Huey Long
- Title page for Huey Long (1969)
- Author: T. Harry Williams
- Language: English
- Subject: Huey Long
- Genre: Biography
- Publication date: 1969
- Publication place: United States

= Huey Long (biography) =

1969 biography by T. Harry Williams

Huey Long (1969) is a biography of Louisiana Governor and US Senator Huey Long written by historian T. Harry Williams. The work was well received, winning a Pulitzer Prize and a National Book Award.

==Writing==
Williams spent 12 years writing and researching Huey Long in order to write the 896-page work. Due to the lack of documents regarding Long, Williams collected oral history. Beginning in 1955, Williams interviewed those who had known Long. He outlined his work in a 1959 address to the Southern Historical Association.

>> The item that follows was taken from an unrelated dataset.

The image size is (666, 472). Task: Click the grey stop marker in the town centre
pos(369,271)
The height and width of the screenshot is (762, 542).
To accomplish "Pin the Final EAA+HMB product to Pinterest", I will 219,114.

The work is sympathetic to Long, painting him as a tragic figure and emphasizing his leftist leanings over his often claimed fascist tendencies. According to Kirkus Reviews, Williams "made pretty darn sure that his is going to be the definitive biography of Long." Williams reportedly regarded Huey Long as "the ultimate writing endeavor of his life."

==Critical reception==
The work was a popular bestseller and well-received by critics. In addition to garnering Williams the National Book Award for History and Biography, the work won the 1970 Pulitzer Prize for Biography or Autobiography.